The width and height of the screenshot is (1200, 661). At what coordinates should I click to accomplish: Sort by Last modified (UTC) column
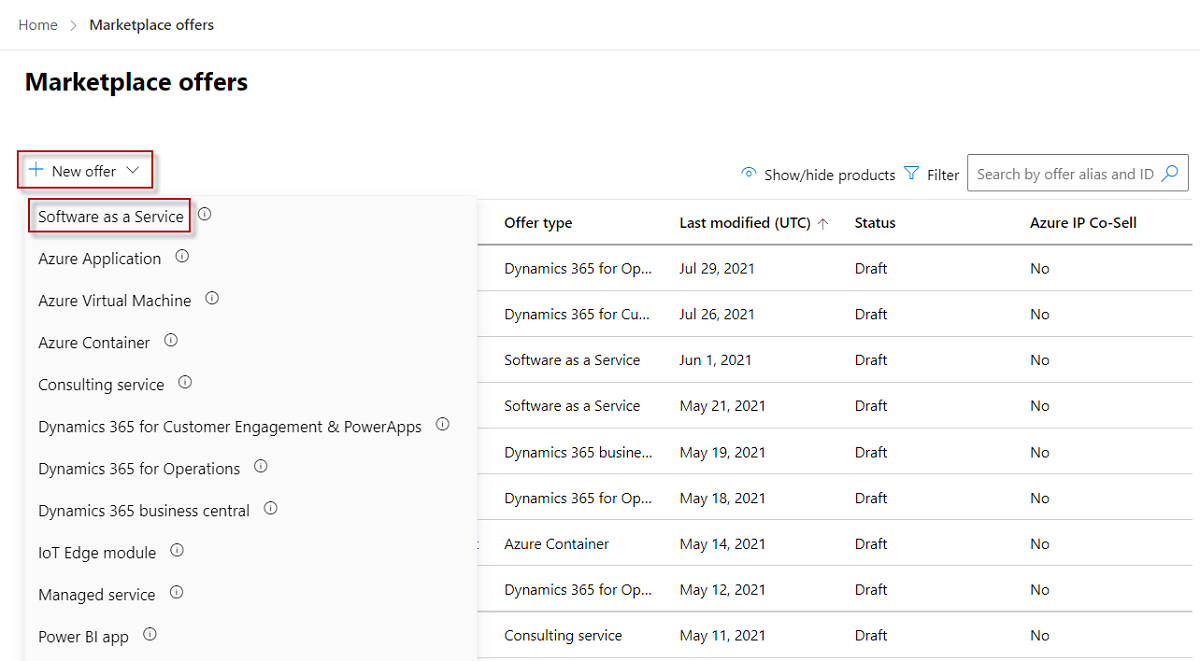coord(745,223)
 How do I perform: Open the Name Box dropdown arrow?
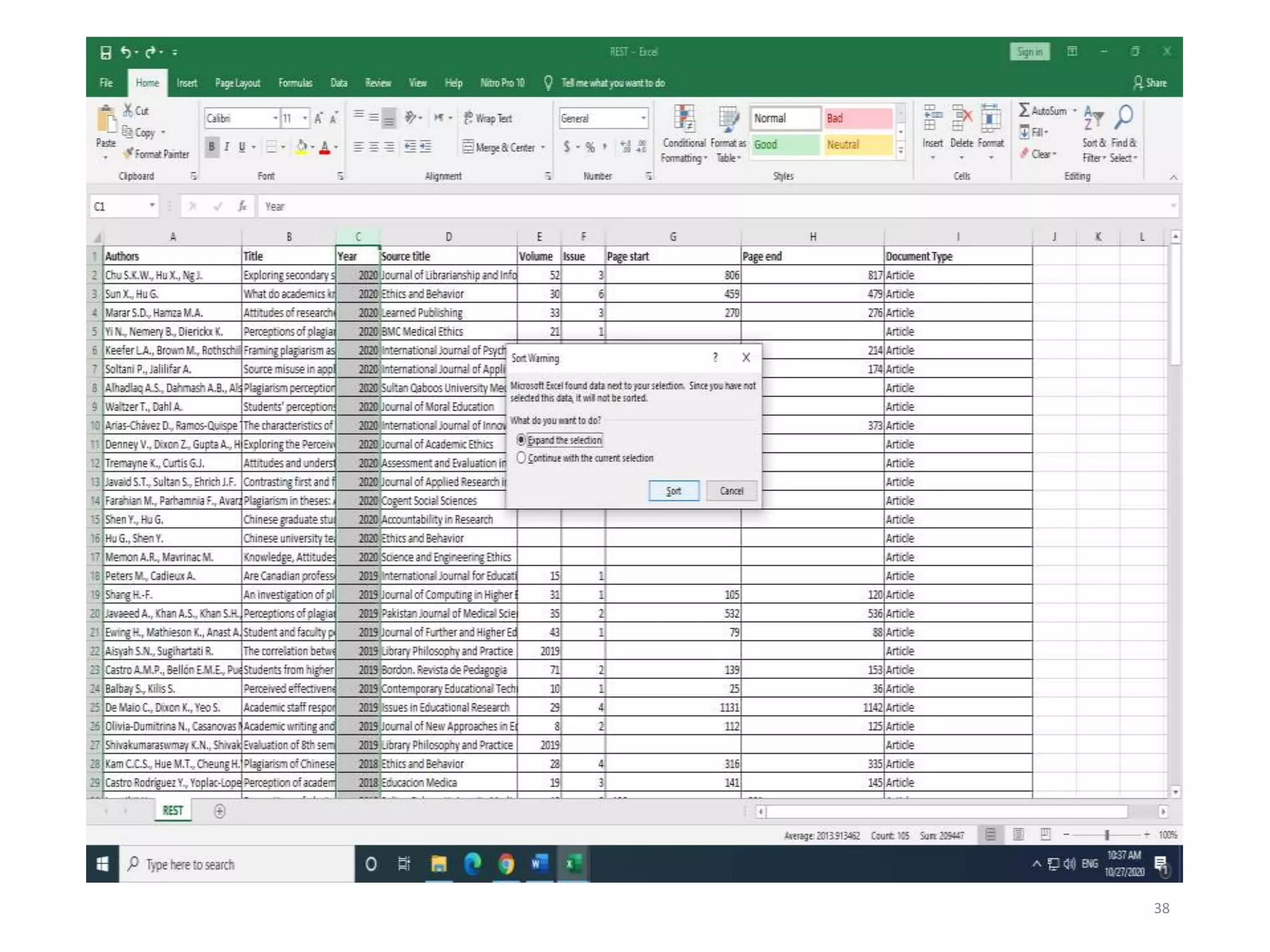point(152,206)
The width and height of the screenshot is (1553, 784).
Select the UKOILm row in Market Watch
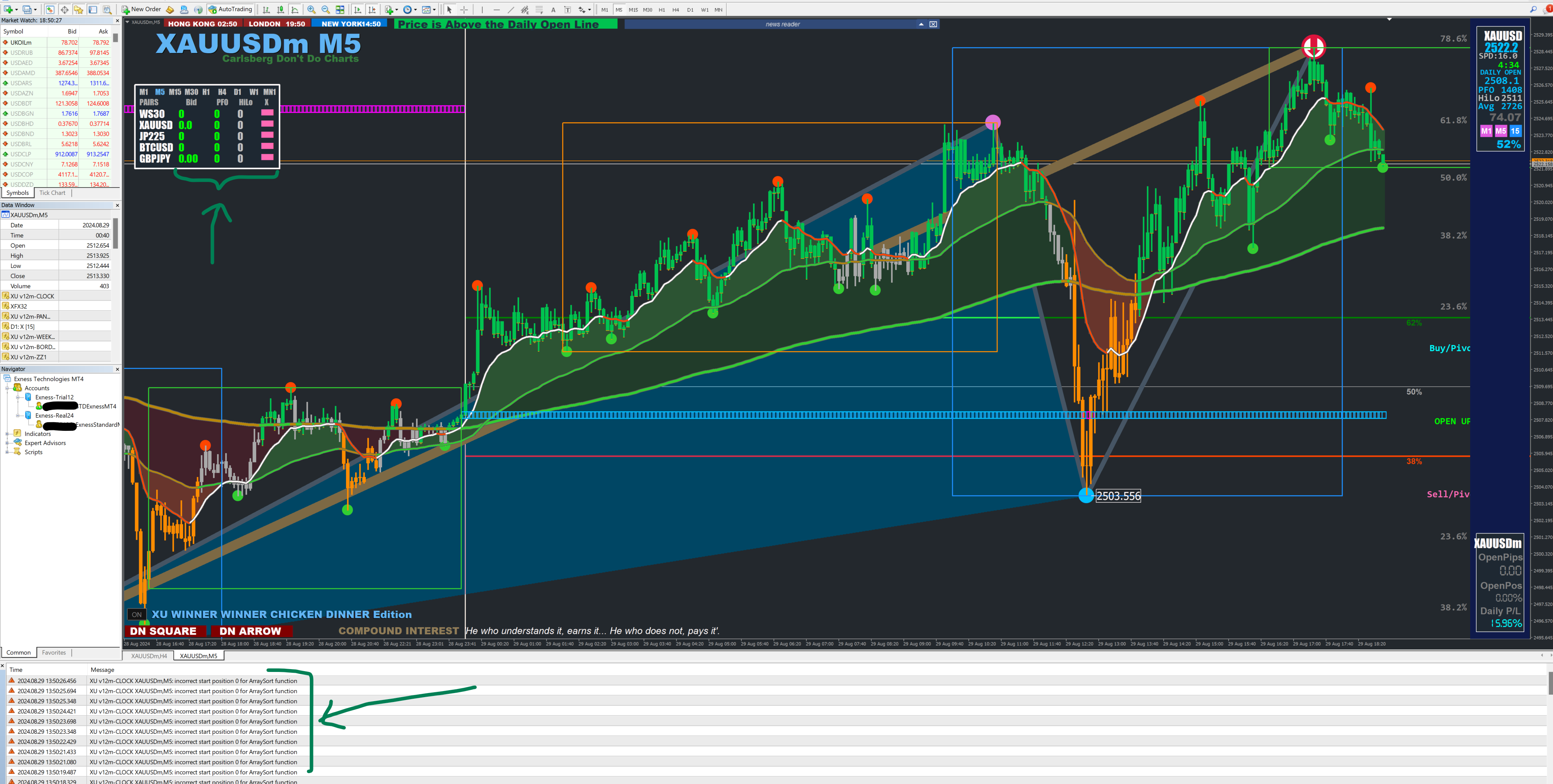click(x=21, y=42)
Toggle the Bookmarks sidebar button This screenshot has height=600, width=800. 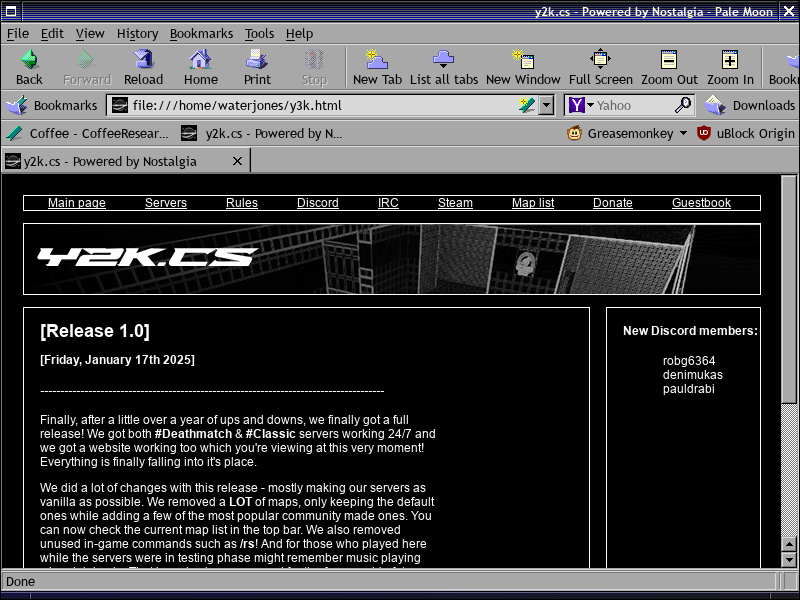pos(52,105)
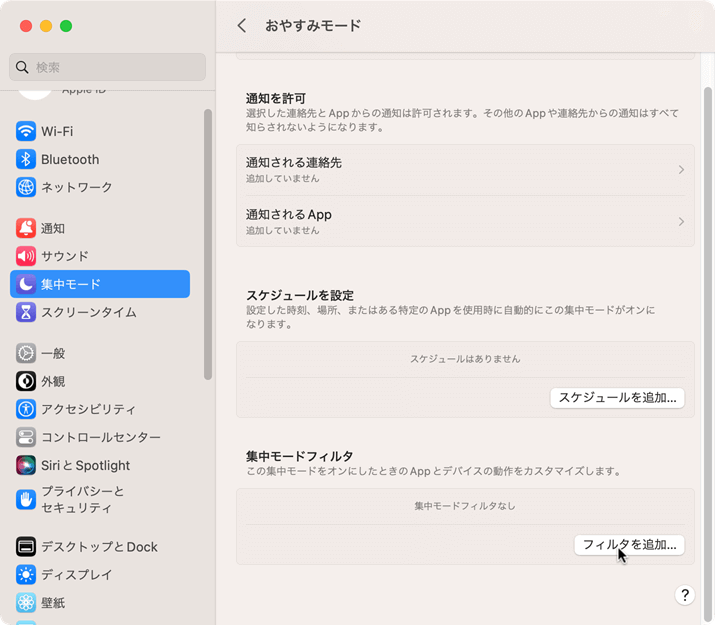
Task: Click the コントロールセンター icon
Action: tap(26, 437)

Direction
Can you lay out the items as a Markdown table with the columns Row and Line, starting at the first line of the items and ending with the line containing "click(x=21, y=42)", and skipping any blank lines? Leave the pictures out of the table.

Response
| Row | Line |
|---|---|
| 1 | The width and height of the screenshot is (1200, 661). At what coordinates should I click to accomplish: Sort by Last modified (UTC) column |
| 2 | coord(745,223) |
| 3 |  How do I perform: Open the Name Box dropdown arrow? |
| 4 | point(152,206) |
| 5 | The width and height of the screenshot is (1553, 784). |
| 6 | Select the UKOILm row in Market Watch |
| 7 | click(x=21, y=42) |